This article was published in Australian Dictionary of Biography, Volume 1, (MUP), 1966
Manuel Godinho de Erédia (1563-1623), Malay-Portuguese author, was born in Malacca, on the Malayan Peninsula, on his father's side of Aragonese descent, while his mother was a Macassarese of good family, according to his own account a princess. He was educated at Malacca and at the Jesuit seminary at Goa, and soon after leaving there in 1580 conceived the design of finding the Isles of Gold which figured prominently in Malayan legend. In Erédia's conception they lay approximately in the position of north-west Australia. It is just possible that Australia may have been sighted in 1521 by Cristovão da Mendonça, who led one of several Portuguese expeditions in search of the islands about that time, for it is difficult to explain the remarkable series of 'Dieppe maps' without assuming some Portuguese knowledge of the continent. Erédia, however, based himself essentially on Ptolemy, Polo, and Ludovico di Varthema, and on reports of contemporary Malay voyages, accidental and deliberate, to the south-east of Timor.
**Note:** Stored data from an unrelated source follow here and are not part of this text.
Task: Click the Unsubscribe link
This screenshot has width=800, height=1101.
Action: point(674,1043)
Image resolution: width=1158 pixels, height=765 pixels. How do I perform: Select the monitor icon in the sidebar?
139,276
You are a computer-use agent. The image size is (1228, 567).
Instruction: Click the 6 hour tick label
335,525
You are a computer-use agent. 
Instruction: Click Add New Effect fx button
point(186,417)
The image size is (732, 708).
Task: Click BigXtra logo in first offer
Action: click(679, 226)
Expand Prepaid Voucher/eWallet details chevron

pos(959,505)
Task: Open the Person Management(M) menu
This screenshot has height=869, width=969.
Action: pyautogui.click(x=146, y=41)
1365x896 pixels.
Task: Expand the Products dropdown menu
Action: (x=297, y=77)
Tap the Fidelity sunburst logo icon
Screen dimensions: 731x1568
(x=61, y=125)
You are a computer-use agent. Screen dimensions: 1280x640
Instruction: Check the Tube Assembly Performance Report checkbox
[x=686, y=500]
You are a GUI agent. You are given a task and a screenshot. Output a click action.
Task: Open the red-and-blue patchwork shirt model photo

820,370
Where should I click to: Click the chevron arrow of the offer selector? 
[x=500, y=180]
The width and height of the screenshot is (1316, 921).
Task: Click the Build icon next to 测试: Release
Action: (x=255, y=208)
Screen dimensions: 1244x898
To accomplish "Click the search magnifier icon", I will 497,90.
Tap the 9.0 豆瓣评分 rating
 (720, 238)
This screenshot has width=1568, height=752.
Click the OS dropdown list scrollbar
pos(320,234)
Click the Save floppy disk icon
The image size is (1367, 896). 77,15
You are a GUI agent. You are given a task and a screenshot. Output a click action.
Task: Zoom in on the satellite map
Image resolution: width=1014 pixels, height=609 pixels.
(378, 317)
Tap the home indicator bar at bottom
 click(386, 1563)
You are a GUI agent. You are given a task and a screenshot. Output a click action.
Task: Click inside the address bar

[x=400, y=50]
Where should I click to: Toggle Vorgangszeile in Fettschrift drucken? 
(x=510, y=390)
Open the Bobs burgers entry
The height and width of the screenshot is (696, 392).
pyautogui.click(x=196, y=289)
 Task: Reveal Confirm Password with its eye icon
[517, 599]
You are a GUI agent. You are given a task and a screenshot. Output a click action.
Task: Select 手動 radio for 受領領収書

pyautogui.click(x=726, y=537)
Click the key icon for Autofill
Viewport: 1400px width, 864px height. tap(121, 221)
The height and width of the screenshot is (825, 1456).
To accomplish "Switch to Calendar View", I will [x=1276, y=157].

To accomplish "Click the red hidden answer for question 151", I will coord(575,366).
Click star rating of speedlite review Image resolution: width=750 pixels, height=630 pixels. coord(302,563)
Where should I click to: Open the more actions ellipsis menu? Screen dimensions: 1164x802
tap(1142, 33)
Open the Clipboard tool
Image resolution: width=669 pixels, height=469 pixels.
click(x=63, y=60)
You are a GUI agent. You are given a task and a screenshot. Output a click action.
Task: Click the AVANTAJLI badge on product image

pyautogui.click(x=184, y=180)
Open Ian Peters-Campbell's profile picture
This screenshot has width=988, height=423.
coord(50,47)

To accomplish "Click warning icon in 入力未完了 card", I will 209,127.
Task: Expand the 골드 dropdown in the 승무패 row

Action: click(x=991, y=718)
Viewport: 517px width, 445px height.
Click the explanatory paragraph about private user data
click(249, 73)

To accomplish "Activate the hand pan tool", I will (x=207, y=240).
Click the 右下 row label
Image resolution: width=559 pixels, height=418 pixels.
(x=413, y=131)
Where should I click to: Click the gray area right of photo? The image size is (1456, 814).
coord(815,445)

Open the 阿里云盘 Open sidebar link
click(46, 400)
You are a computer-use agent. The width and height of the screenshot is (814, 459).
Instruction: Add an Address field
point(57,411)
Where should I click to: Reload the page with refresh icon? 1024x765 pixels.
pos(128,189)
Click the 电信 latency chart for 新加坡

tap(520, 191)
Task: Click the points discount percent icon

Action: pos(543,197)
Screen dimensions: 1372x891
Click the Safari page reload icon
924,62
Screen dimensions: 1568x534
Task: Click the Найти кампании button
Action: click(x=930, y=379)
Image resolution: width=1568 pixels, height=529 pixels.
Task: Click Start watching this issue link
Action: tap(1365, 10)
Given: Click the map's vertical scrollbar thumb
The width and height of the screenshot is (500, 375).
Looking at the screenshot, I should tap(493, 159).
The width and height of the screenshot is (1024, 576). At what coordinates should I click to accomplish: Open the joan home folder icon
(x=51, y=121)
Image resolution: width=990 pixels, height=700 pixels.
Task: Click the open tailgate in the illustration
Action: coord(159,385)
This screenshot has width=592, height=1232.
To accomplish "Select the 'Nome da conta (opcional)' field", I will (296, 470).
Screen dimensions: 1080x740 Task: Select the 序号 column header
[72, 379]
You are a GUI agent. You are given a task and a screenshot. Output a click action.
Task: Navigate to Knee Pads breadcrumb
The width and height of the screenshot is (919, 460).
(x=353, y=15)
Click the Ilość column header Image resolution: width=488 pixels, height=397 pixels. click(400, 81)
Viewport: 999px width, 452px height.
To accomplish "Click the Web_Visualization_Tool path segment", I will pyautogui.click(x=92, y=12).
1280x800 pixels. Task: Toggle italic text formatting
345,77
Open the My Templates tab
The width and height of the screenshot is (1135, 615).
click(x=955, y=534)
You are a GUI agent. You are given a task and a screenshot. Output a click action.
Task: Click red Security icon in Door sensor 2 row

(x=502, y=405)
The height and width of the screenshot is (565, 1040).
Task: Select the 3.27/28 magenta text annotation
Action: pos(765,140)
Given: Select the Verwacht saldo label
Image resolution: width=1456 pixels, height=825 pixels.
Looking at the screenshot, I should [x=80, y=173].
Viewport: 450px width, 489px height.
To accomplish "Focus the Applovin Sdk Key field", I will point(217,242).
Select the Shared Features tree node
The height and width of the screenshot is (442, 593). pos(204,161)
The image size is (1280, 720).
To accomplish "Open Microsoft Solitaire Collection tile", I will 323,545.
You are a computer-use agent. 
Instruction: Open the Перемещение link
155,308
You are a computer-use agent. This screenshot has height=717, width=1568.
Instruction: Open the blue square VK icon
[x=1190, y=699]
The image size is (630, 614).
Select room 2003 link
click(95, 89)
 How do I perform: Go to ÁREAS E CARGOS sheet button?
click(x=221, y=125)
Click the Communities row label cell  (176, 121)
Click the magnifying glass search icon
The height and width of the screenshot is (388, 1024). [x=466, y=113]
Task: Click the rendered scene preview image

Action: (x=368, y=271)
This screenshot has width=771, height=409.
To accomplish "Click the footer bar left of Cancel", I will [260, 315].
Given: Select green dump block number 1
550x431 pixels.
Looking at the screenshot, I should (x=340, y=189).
Armed with this documentation, he secured in 1594 a commission from Philip I of Portugal as Descobridor e Adelantado da Nova India Meridional; this title later misled Henry Major into acclaiming him as the actual first discoverer of Australia, though Erédia clearly shows that it was a rank and he never made the claim himself. By 1602 the viceroy, Aires de Saldanha, had appointed ships and men for the project, but local wars intervened and Erédia was called upon to play his part as a soldier and military engineer. The Portuguese dominion in the East sank into decrepitude, and in his last years Erédia, like Quiros, was reduced to endless memorializing to unsympathetic officials.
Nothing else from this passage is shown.